■ Required tasks:
A – In the financial results excerpt, what was the company's effective tax rate year-to-date?
B – Decide whether each statement agrees with the financial results excerpt. For each, answer yes or no and quote the words from the excerpt that settle it.
(i) Advertising, promotional and selling expenses year-to-date rose compared with year-to-date 2023.
(ii) General and administrative expenses year-to-date went up by $11.4 million.
(iii) The company's line of credit totals $150.0 million.
C – Write a continuation of the financial results excerpt, starting after its last sentence.

■ Supplied text:
[start]

The year-to-date gross margin of 45.5% includes $4.6 million of shortfall fees, which negatively impacted gross margin by approximately 30 basis points on an absolute basis and a non-cash expense of third-party production pre-payments of $16.5 million that negatively impacted gross margins by approximately 100 basis points on an absolute basis.
Advertising, promotional and selling expenses year-to-date decreased $14.9 million or 3.5% from year-to-date 2023, primarily due to decreased freight to distributors of $9.2 million from lower rates and volumes. Brand and selling costs decreased $5.7 million, primarily due to lower consulting costs.
General and administrative expenses year-to-date increased by $11.4 million or 8.7% from year-to-date 2023, primarily due to higher salaries and benefits costs resulting from Chief Executive Officer transition costs recorded in the first quarter and inflation costs.
The Company’s effective tax rate year-to-date was 30.3% compared to 28.4% year-to-date 2023 is due to higher non-deductible compensation primarily related to Chief Executive Officer transition costs.
Net income year-to-date of $98.5 million or $8.27 per share, represented an increase of $4.1 million or $0.60 per diluted share compared to year-to-date 2023. This increase between periods was primarily driven by higher gross margins, partially offset by lower revenue, increased brand impairment and an increased tax rate.
The Company expects that its September 28, 2024 cash balance of $255.6 million, together with its projected future operating cash flows and the unused balance on its $150.0 million line of credit, will be sufficient to fund future cash requirements.

[end]

■ Dataset extract:
[start]

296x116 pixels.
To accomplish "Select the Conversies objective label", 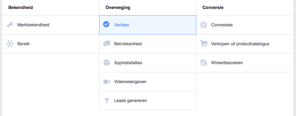I will 222,25.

[end]

■ Solved problems:
A – 30.3%, compared with 28.4% year-to-date 2023.

B –
(i) No: "Advertising, promotional and selling expenses year-to-date decreased $14.9 million or 3.5% from year-to-date 2023"
(ii) Yes: "General and administrative expenses year-to-date increased by $11.4 million or 8.7% from year-to-date 2023"
(iii) Yes: "the unused balance on its $150.0 million line of credit"

C –
During the 39-week period ended September 28, 2024 and the period from September 30, 2024 through October 18, 2024, the Company repurchased shares of its Class A Common Stock in the amounts of $176.0 million and $15.0 million, respectively, for a total of $191.0 million year to date. As of October 18, 2024, the Company had approximately $476 million remaining on the $1.6 billion share buyback expenditure limit set by the Board of Directors.
Depletions Estimate
Year-to-date depletions through the 42-week period ended October 18, 2024 are estimated by the Company to have decreased approximately 2% from the comparable period in 2023.
Full-Year 2024 Projections
The Company has updated its full year guidance. The Company’s actual 2024 results could vary significantly from the current projection and are highly sensitive to changes in volume projections and supply chain performance as well as inflationary impacts.
|
|
|
Full Year 2024 |
Current Guidance |
Prior Guidance |
Depletions and Shipments Percentage Decrease |
Down low single digits |
Down low single digit to zero |
Price Increases |
2% |
1% to 2% |
Gross Margin |
44% to 45% |
43% to 45% |
Advertising, Promotion, and Selling Expense Year Over Year Change ($ million) |
($5) to $15 |
($5) to $15 |
Effective Tax Rate |
30% |
28.5% |
GAAP EPS |
$5.50 to $7.50 |
$7.00 to $11.00 |
Non-GAAP EPS |
$8.00 to $10.00 |
- |
Capital Spending ($ million) |
$80 to $95 |
$90 to $110 |
The non-GAAP earnings per share (Non-GAAP EPS) projection excludes the impact of the non-cash brand impairments of $42.6 million or $2.49 per diluted share.
Underlying the Company's current 2024 projections are the following full-year estimates and targets:
•The advertising, selling and promotional expense projection does not include any changes in freight costs for the shipment of products to the Company’s distributors.
•During full year 2024, the Company estimates shortfall fees will negatively impact gross margin by 65 to 75 basis points and the non-cash expense of third-party production pre-payments will negatively impact gross margins by 95 to 105 basis points.
•The Company’s business is seasonal, with the first quarter and fourth quarter being lower volume quarters and the fourth quarter typically the lowest absolute gross margin rate of the year.
•The increase in the estimated full year effective tax rate is due to the impact of the third quarter non-cash brand impairment charge which decreased estimated full year pre-tax income but did not significantly change estimated full year non-deductible expenses.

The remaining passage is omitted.